クロウという友を、諦めたくなかったのだ。
青の瞳がその思いを切に宿して、揺れる。
綺麗なのは、エテレインの方だ、とクロウは思って。
「……もう簡単なんかじゃない、手を離すのは。だけどわたしは、黒竜だから。そのせいでレインや皆が傷つくのは、嫌なんだ……」
生まれついてから、ヴィゼに出会うまで。
クロウはずっと忌まれ、嫌われ、蔑まれてきた。
つらくて、悲しくて――死を願いながらも生き延びてしまった。
生き延びたから、ヴィゼに、白竜に、仲間たちに出会うことができたけれど。
皆のおかげでクロウは今、幸せというものを知ることができたけれど。
だからこそ、温かいものをくれた皆を、クロウのせいでつらい目に合わせるなどということは、どうしても許せないことだった。
だから手を、離さなければと思って。
けれど、それこそもう許されないことなのだと……クロウは思い知らされていた。
「ごめん、レイン……」
「いいえ」
離れようとして、でもできなくて。
泣き出しそうな顔で謝るクロウを、エテレインはそっと抱擁した。
クロウの手が恐る恐る、エテレインの背に回る。
この小さくて、実は大きいのだろう友を、失わずにすんだ、とエテレインは安堵した。
そんなエテレインの後ろ、ドアの外には、いつの間にかレヴァーレやサステナ以外の面子も揃っていて、二人に温かな眼差しを向けている。

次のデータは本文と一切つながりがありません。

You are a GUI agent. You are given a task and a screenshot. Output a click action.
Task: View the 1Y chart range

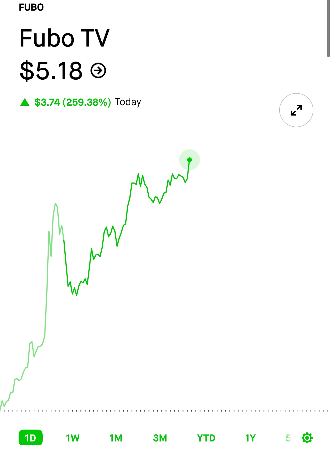pos(250,438)
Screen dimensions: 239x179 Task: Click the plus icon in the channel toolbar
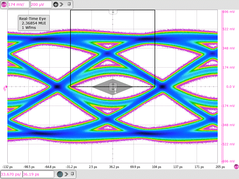(x=55, y=4)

やがてエテレインはそれに気付いて、照れ臭そうに笑うと、少し体を離した。
「あの……でも、お詫びをしてくださるなら、クロウさん」
「ん?」
もじもじと、エテレインは続ける。
「えっと、ですね、クロウさんの写し身を、お一人、いえ、一体と言うべきなのでしょうか、わたくしに預けては……」
クロウは思わず声に出して笑った。